* [Task objective]
Word for word, transcribe the data below from the line with "You are a GUI" to the line with "Task: Select row 8310热水表 in table", keeping both of those lines.

* [Source data]
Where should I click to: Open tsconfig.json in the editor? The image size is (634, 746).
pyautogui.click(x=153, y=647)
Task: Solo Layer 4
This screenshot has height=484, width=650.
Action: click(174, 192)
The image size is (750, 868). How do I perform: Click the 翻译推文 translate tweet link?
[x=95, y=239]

==

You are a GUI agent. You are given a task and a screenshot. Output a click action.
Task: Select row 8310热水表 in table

* [Written solution]
You are a GUI agent. You are given a task and a screenshot. Output a click action.
Task: Select row 8310热水表 in table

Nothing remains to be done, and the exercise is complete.